## Task to carry out:
Print the entries word for word, starting at the line that contains "Given: Dismiss the pinning banner with the X" and continuing through the last line of the entries.

## Rows:
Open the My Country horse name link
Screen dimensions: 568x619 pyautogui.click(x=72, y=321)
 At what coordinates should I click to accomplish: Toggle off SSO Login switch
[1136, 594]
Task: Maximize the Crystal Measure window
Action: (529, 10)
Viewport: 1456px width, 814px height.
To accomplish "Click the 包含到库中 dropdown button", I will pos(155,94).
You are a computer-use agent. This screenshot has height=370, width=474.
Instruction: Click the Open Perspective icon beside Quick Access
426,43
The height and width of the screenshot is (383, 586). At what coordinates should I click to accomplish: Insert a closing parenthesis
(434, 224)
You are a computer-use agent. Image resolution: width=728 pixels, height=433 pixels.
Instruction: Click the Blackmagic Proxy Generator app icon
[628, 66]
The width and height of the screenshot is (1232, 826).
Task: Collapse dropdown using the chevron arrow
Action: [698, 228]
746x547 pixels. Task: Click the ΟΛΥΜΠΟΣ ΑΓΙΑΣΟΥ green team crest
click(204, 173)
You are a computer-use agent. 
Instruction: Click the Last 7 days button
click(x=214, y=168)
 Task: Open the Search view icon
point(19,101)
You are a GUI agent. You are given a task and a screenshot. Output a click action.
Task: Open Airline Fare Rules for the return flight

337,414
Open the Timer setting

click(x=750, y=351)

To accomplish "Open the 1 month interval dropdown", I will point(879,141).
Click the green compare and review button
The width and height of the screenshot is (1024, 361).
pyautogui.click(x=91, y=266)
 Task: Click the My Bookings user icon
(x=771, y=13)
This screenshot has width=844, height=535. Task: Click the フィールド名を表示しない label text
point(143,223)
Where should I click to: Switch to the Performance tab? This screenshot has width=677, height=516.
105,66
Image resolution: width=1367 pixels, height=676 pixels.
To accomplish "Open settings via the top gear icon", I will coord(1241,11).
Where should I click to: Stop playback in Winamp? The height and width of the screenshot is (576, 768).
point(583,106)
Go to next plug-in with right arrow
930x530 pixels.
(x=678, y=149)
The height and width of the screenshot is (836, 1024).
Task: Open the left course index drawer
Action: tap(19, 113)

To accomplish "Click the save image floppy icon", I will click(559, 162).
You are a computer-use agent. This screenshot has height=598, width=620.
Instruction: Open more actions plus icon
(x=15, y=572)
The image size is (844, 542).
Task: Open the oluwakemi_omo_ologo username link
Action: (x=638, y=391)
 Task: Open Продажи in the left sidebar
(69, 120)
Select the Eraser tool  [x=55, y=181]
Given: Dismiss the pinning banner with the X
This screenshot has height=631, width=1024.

## Task result:
Given: Dismiss the pinning banner with the X
This screenshot has height=631, width=1024.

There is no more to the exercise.